Tags: border security | immigration | asylum | el salvador

What Should We Do With 'Lola' at Our Border?

What Should We Do With 'Lola' at Our Border?
View of the metal fence along the border between the Altar desert in Mexico and the Arizona desert in the United States, on March 25, 2017, in Sonora, northern Mexico. (Pedro Pardo/AFP/Getty Images)

By
Tuesday, 02 May 2017 12:45 PM Current | Bio | Archive

What are we going to do with the 15-year-old ganged-raped girl from El Salvador knocking at our border? When Attorney General Jeff Sessions triumphantly proclaimed that the immigration policy known as "catch and release" was history it pays to consider its implications.

What are we going to do with Lola?

She is fleeing for her life; her monstrous rapists took away her innocence, now we may take away her last chance on life. Mind you, catch and release was an abomination! For decades, those seeking asylum or another form of immigration status were released by border patrol ― to await their day in court.

Almost 98 percent of them never showed up in front of the judge.

Unfortunately, the constant flow of illegal immigrants, and the inability of the courts to expeditiously process and decide their cases, made “catch and release” a license to violate immigration laws with impunity. The wait got longer, the court backlogs got bigger, and the number of undocumented flooding the country got larger; detaining all of them was impractical ― a huge drain on the system ― and illegal, according the federal courts.

Now, the Trump administration is determined to put the immigration house in order. That is exactly what should have been done since the beginning of this century. Catch and release is done. Now, it’s “catch and deport.” Secretary Sessions’ memo implies that much.

But the nagging question remains: What are we going to do with Lola?

One of the unintended and tragic consequences of the “new status quo” is the fate of “Lola,” when she shows up at the U.S. border. How will she be treated? Will there be a disposition from our immigration system to hear that five monsters raped her repeatedly in her Salvadorian town; or care, that after endless days walking to get to Texas — “the promised land” ― the coyotes hired by her mother raped her again as “bonus pay.” Will my immigration guys care?

We are the best country in the world. Yes, we have to care.

My concern is that Mr. Session's relentless pursuit of criminal illegal aliens ― in most cases justified ― will make it almost impossible for us to have any sympathy for Lola’s plight and that of more than 40,000 unaccompanied minors (under 17 years of age) looking for refuge in our country since 2014.

I understand we can't give shelter to every girl who has been brutally marked for life, but I believe Lola is our problem too, whether we like or not, because she lives in our back yard only three “doors” down the road. The justified anger and frustration of millions of Americans over our failed immigration policies will lead many to say, “Sorry, not my problem.”

The temptation will then be to turn her away after a rushed and superficial, pro forma — cover-your-butt ― review of her case.

But we can’t erase the distinction between one illegal alien and Lola. We can’t dump everyone seeking asylum into the same bin with the label:

“Expedite Removal.”

We can’t paint everyone with the same brush. Reuters published a story recently claiming that the Trump administration, from day one, targeted one specific immigrant group:

Women and unaccompanied children who had become the fastest growing demographic among illegal immigrants in the last 2 years.

Lola is in that group.

■ WHAT TO WORK ON ■
(a) Reproduce the passage of the column about Lola that begins at the words "What are we going to do with the" and stops after the words "consider its implications.".
(b) Summarize the column about Lola in two sentences.

■ SUPPLIED INFORMATION ■
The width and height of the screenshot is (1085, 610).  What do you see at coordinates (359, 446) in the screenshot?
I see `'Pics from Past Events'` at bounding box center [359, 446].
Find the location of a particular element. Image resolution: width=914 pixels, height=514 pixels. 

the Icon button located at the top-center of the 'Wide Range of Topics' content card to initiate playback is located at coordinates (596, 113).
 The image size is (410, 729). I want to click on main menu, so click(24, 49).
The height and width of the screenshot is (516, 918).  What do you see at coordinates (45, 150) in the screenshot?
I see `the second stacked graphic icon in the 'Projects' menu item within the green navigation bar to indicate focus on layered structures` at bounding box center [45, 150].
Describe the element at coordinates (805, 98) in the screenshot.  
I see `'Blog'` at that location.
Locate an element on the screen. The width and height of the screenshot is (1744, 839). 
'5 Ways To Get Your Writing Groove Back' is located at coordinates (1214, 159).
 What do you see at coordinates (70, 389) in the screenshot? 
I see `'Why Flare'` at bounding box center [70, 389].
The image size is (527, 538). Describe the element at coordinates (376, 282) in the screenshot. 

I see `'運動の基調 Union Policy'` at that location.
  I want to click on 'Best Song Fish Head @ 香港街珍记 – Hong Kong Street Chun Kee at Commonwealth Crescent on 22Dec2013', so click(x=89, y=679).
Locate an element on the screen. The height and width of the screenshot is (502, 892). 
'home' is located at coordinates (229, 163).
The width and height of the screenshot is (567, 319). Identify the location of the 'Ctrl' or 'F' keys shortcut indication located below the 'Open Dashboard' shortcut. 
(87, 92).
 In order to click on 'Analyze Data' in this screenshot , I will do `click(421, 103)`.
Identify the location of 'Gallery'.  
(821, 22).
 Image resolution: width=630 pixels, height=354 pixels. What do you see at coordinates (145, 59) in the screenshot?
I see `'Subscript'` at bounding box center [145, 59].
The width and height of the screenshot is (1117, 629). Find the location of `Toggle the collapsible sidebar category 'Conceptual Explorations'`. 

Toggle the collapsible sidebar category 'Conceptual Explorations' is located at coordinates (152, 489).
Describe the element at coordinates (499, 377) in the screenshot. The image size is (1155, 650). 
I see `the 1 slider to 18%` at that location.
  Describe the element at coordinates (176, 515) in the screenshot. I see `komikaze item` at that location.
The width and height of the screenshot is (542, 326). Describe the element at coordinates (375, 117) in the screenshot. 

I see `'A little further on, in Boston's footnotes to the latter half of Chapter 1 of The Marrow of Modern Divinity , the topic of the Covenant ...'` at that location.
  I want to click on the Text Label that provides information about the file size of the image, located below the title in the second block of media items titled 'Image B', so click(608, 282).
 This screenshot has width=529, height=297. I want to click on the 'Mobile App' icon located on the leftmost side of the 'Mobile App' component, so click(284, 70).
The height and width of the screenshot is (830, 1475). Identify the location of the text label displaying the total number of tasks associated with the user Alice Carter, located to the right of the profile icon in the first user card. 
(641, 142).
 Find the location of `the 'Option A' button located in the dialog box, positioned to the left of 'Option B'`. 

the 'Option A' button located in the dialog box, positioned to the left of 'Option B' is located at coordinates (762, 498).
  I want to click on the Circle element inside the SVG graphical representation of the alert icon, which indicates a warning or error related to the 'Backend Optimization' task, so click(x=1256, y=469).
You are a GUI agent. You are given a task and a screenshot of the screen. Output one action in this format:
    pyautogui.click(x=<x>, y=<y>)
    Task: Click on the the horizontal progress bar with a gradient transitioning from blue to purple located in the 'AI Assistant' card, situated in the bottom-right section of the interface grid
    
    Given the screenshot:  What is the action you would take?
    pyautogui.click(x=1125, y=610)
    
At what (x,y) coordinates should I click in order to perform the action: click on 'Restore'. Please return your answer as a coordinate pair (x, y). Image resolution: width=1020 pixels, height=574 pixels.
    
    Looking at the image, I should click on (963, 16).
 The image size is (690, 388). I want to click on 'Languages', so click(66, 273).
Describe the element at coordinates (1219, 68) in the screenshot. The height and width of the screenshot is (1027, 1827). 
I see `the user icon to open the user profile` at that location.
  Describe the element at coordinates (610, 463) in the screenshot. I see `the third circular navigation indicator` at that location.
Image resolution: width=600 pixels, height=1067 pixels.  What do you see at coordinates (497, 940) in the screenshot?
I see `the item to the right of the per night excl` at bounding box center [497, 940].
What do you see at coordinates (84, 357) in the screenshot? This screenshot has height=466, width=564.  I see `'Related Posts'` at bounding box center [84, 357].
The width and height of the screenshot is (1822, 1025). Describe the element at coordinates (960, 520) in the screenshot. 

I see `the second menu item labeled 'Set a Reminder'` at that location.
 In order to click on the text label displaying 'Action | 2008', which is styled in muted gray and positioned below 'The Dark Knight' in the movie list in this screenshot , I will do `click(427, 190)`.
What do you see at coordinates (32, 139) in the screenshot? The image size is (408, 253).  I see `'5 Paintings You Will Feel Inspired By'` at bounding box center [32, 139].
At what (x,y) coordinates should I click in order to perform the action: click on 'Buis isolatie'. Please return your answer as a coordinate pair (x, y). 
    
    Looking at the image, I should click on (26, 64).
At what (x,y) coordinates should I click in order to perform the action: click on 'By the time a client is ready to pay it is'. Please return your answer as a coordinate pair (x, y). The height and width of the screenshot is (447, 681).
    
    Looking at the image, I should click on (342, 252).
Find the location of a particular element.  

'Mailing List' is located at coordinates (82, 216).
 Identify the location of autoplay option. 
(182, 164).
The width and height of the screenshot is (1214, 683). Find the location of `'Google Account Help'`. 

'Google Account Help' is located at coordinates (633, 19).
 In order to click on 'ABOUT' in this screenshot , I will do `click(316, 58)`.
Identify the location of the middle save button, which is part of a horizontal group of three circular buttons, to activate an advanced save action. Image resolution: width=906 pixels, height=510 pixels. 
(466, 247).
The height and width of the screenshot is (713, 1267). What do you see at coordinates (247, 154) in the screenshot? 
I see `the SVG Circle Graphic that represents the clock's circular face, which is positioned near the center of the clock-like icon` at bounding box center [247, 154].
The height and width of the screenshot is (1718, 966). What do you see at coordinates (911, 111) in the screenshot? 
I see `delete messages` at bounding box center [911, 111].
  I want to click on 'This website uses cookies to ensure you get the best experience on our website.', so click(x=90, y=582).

■ ANSWERS BELOW ■
(a)
What are we going to do with the 15-year-old ganged-raped girl from El Salvador knocking at our border? When Attorney General Jeff Sessions triumphantly proclaimed that the immigration policy known as "catch and release" was history it pays to consider its implications.

(b) The column explains that under "catch and release," asylum seekers were freed to await court dates that almost 98 percent never attended, and that Attorney General Jeff Sessions has declared that policy over in favor of "catch and deport." It worries that this crackdown will leave no sympathy for someone like Lola, a 15-year-old gang-raped girl fleeing El Salvador, and argues that not everyone seeking asylum can be put in the same bin marked "Expedite Removal."